POLECENIE 1: Przetłumacz na język angielski zdanie z wywiadu o bezrobociu kobiet: „Długotrwałe bezrobocie jest jak lawina.”
POLECENIE 2: Na podstawie wywiadu o bezrobociu kobiet wyjaśnij w jednym do trzech zdań, dlaczego rozmówczyni ograniczyła kontakty towarzyskie.
POLECENIE 3: Powtórz słowo w słowo fragment wywiadu o bezrobociu kobiet, zaczynając od słów „- To jest podobno” i kończąc na słowach „sprzątanie w poliklinice.”.

FRAGMENT DOKUMENTU:
╭──
Nie dajmy się!

Fot. Sławomir Mielnik
Fot. Sławomir Mielnik
Z Grażyną Wódką, jedną z organizatorek grupy wsparcia dla bezrobotnych kobiet, rozmawia Agata Jop

- Ponoć tego trzeba samemu doświadczyć, żeby wiedzieć, jak to jest nie mieć pracy. Pani to wie? Skąd?
- Byłam bezrobotna i to bardzo długo - siedem lat. W 1991 roku moje stanowisko pracy zostało zlikwidowane, zwolniono mnie. Potem krótko pracowałam w banku, ale się tam nie odnalazłam. Próbowałam pomagać mężowi w prowadzeniu działalności gospodarczej, ale w biznesie też się nie sprawdziłam.
- Co pani wtedy myślała o sobie samej?
- Zaczęłam uważać, że ze mną jest coś nie tak, że się do niczego nie nadaję - takie chodzące beztalencie i beznadzieja. Potem dowiedziałam się, że takie zachwianie poczucia własnej wartości jest typowe w takiej sytuacji.
- To jest podobno typowe dla bezrobotnych mężczyzn. On - "myśliwy" nagle traci robotę i przestaje przynosić do domu "zwierzynę", czyli pieniądze. Czuje się nieudacznikiem, może nawet zaczyna pić...
- Kobiety też reagują na taki stres jakimś rodzajem ucieczki. Można go na przykład... zajadać. Jak po jakimś czasie będziemy nie tylko bezrobotne, ale też grube, to dopiero będziemy miały powody, żeby same siebie nienawidzić! Ja uciekałam w fantazjowanie, w stworzony sobie nierealny świat. Na szczęście, starałam się być aktywna. To były jakieś dorywcze zajęcia - praca w kiosku Ruchu, sprzątanie w poliklinice.
- Ale bez stałego zajęcia nie ma poczucia bezpieczeństwa choćby tego finansowego.
- To prawda. Mieliśmy tylko jedno źródło utrzymania, zaczęło brakować pieniędzy. Moje bezrobocie i zachwianie poczucia własnej wartości przekładało się na wszystkie dziedziny życia. Brak pieniędzy powodował napięcia w rodzinie. Ograniczyłam kontakty towarzyskie. Jak się spotykasz z ludźmi, to każdy opowiada o swoim życiu, o pracy, o związanych z tym problemach. A ja co? U mnie nic się nie dzieje. Poza tym takie spotkanie to jakaś kawa, ciastko, a mnie na to nie było stać. Długotrwałe bezrobocie jest jak lawina. Kobieta zaczyna się zaniedbywać. Najpierw nie chce jej się umalować i ładnie ubrać. Potem po prostu nie ma pieniędzy na ciuchy.
╰──
WYKAZ DANYCH:
╭──
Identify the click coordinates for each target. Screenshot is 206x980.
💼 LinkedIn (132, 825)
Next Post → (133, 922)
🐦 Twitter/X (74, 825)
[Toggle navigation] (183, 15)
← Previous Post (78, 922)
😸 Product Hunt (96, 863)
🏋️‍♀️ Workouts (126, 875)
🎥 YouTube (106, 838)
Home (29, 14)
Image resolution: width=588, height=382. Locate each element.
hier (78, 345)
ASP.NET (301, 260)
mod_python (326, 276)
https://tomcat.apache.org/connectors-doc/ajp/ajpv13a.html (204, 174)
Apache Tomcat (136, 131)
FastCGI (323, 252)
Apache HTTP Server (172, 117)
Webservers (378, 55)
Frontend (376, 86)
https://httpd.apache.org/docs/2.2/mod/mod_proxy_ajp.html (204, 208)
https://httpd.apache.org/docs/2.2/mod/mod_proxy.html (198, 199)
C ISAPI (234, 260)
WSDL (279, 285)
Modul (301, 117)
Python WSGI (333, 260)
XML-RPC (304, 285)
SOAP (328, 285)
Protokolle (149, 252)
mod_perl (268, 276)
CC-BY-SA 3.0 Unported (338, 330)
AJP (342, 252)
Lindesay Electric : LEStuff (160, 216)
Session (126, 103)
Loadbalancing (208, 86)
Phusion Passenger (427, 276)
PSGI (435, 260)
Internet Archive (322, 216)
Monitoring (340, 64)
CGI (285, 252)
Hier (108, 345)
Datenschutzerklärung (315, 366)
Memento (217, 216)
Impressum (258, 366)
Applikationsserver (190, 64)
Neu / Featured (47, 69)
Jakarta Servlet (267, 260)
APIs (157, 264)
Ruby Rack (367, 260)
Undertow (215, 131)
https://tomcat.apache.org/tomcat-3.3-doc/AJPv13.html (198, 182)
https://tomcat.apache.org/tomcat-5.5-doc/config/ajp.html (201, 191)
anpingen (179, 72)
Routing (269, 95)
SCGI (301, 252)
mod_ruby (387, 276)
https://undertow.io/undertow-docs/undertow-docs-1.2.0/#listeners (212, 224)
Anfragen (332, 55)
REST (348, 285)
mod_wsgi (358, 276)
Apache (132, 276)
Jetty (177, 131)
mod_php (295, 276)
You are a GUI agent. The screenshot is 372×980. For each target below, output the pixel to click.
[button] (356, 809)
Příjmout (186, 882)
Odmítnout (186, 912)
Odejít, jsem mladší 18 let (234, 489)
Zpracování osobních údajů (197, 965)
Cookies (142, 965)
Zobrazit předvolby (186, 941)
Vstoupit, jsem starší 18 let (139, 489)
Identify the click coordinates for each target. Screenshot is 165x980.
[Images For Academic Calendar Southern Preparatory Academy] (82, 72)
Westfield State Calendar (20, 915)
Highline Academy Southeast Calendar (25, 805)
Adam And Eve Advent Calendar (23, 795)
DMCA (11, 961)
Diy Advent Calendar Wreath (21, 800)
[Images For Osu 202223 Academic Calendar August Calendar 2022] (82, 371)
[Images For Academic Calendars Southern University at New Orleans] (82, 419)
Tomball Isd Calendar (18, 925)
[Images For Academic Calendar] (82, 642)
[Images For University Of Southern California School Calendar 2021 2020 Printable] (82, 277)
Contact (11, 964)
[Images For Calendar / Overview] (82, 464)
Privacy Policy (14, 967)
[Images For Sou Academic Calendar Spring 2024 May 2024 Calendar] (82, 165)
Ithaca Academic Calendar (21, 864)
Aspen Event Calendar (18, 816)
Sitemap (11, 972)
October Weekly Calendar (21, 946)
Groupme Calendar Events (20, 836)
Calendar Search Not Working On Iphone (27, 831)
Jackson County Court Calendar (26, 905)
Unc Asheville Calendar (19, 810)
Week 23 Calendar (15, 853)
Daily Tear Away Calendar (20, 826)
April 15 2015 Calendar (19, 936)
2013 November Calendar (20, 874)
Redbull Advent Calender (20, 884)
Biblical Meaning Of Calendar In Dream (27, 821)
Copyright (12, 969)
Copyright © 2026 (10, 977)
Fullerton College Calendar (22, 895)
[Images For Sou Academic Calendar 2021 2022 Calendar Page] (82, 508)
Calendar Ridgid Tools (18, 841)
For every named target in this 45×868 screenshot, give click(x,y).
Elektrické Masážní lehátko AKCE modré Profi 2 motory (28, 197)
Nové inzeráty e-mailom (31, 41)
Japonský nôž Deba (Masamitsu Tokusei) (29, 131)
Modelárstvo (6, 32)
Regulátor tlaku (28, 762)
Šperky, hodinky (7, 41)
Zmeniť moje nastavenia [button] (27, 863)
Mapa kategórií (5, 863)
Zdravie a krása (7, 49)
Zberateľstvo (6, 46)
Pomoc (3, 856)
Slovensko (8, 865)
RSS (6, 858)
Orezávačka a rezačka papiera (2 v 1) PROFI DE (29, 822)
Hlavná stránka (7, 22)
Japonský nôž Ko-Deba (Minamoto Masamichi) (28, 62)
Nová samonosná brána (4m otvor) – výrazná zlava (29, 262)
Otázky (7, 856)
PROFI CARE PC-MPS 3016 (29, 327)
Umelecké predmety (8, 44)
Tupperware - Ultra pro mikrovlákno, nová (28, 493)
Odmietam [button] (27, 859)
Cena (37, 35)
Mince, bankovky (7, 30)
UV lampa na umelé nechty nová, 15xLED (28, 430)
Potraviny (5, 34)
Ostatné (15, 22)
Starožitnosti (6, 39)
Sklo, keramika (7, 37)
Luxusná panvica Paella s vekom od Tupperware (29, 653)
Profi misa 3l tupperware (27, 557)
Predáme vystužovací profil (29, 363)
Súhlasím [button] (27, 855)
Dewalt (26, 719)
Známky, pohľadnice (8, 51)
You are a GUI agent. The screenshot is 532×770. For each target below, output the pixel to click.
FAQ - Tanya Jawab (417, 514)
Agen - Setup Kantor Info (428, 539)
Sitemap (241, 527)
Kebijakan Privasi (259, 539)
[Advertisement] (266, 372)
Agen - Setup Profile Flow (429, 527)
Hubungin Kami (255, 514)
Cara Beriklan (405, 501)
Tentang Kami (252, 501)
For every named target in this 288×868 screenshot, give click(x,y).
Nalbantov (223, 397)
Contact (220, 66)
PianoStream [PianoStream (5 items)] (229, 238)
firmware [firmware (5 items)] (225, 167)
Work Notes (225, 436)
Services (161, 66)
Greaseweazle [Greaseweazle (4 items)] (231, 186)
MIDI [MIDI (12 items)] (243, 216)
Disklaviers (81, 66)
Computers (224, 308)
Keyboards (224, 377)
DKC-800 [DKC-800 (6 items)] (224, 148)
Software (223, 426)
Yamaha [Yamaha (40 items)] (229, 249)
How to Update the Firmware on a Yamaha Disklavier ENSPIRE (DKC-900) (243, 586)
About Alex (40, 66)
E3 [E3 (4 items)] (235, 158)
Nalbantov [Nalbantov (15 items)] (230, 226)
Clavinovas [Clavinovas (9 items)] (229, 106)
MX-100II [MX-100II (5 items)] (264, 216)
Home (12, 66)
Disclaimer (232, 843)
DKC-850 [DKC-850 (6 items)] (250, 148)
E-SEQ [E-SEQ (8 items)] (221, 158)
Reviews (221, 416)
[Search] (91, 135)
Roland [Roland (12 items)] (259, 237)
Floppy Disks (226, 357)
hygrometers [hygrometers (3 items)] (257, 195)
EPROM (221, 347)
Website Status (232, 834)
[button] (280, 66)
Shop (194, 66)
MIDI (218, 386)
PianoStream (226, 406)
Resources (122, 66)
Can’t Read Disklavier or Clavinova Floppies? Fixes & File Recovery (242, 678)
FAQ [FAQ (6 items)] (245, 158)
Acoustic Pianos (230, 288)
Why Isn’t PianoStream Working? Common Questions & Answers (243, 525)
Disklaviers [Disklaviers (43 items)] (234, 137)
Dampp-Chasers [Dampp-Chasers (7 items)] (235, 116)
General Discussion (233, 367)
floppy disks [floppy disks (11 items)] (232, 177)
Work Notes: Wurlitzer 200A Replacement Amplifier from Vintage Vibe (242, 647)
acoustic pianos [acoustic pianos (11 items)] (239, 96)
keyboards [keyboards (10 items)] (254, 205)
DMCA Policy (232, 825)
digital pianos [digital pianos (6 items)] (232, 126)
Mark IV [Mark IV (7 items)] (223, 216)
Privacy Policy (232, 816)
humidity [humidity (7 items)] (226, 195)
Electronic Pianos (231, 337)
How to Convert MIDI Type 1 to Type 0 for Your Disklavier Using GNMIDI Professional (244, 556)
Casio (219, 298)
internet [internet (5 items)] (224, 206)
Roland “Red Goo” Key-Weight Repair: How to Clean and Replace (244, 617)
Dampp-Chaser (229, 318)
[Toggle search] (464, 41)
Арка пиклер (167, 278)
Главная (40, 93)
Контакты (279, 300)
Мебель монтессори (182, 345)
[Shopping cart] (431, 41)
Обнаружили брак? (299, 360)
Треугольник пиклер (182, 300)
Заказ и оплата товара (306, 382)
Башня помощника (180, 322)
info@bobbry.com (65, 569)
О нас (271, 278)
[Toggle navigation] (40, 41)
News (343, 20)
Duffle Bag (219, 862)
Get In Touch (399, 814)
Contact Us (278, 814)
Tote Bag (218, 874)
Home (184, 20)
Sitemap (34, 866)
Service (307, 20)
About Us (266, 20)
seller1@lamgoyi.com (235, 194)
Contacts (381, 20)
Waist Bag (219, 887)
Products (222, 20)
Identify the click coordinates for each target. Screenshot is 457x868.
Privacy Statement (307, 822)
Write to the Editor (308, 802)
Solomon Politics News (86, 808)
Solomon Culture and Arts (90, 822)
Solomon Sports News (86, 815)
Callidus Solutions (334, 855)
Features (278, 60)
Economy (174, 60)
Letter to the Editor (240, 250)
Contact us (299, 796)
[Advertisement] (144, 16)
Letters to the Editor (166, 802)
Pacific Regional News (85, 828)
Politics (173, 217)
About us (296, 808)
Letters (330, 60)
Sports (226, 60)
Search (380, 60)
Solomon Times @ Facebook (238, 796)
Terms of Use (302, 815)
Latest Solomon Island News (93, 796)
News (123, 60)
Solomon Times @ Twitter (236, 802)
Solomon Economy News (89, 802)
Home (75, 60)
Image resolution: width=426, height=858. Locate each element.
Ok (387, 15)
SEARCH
╰──
PRAWIDŁOWA ODPOWIEDŹ 1: Long-term unemployment is like an avalanche.

PRAWIDŁOWA ODPOWIEDŹ 2: Na spotkaniach każdy opowiadał o swoim życiu i pracy, a u niej nic się nie działo. Poza tym takie spotkanie oznaczało kawę i ciastko, na które nie było jej stać.

PRAWIDŁOWA ODPOWIEDŹ 3:
- To jest podobno typowe dla bezrobotnych mężczyzn. On - "myśliwy" nagle traci robotę i przestaje przynosić do domu "zwierzynę", czyli pieniądze. Czuje się nieudacznikiem, może nawet zaczyna pić...
- Kobiety też reagują na taki stres jakimś rodzajem ucieczki. Można go na przykład... zajadać. Jak po jakimś czasie będziemy nie tylko bezrobotne, ale też grube, to dopiero będziemy miały powody, żeby same siebie nienawidzić! Ja uciekałam w fantazjowanie, w stworzony sobie nierealny świat. Na szczęście, starałam się być aktywna. To były jakieś dorywcze zajęcia - praca w kiosku Ruchu, sprzątanie w poliklinice.